As I was saying ...

Making sausage

Recently, in his column for Newsweek magazine, political commentator George Will reported that 22 percent of Americans give the current Congress a favorable rating. Will asks: "Who are those 22 percent?"

It's easy to be cynical when we watch Congress at work. And it's tempting to conclude the legislative process is so convoluted we shouldn't even bother being involved. Although tempting, that conclusion is dead wrong.

Whether we like how it's gotten there, Congress—in the first half of this year alone—has:

  • Extended a capital-gains tax reduction that is at least partly responsible for recent economic growth
  • Debated immigration reform, which will affect the lives of at least 12 million people and livelihoods of every employer in the U.S.
  • Come close to establishing a platform for associations to offer health insurance programs to members—with resulting cost savings

Would we like Congress to do more and act more civilly? Of course. Would we like the members of Congress we support to listen more carefully to our concerns? You bet. But the unfortunate reality we must face is this: Even if we think things are bad now, they could be much, much worse.

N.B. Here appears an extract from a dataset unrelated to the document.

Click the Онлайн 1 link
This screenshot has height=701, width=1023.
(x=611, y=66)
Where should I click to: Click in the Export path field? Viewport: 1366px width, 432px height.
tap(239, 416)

We're now just four months away from congressional elections. We'll all get sick of the campaign rhetoric long before November. Both parties are concerned about poor voter turnout, and we all can expect to receive letters, e-mails and telephone calls encouraging us to vote.

We must vote and more: We must be active participants in the process. NRCA intends to increase its political involvement during the coming months. We want to be sure those members of Congress who understand our concerns return to office. We want to be sure we continue to make progress if only in small steps. And we want to be sure we are known, without question, as the responsible voice of our great industry.

By the way, none of this is new. More than a century has passed since the German politician Otto Von Bismarck said: "Laws are like sausages. It's better not to see them being made."

Bill Good is NRCA's executive vice president.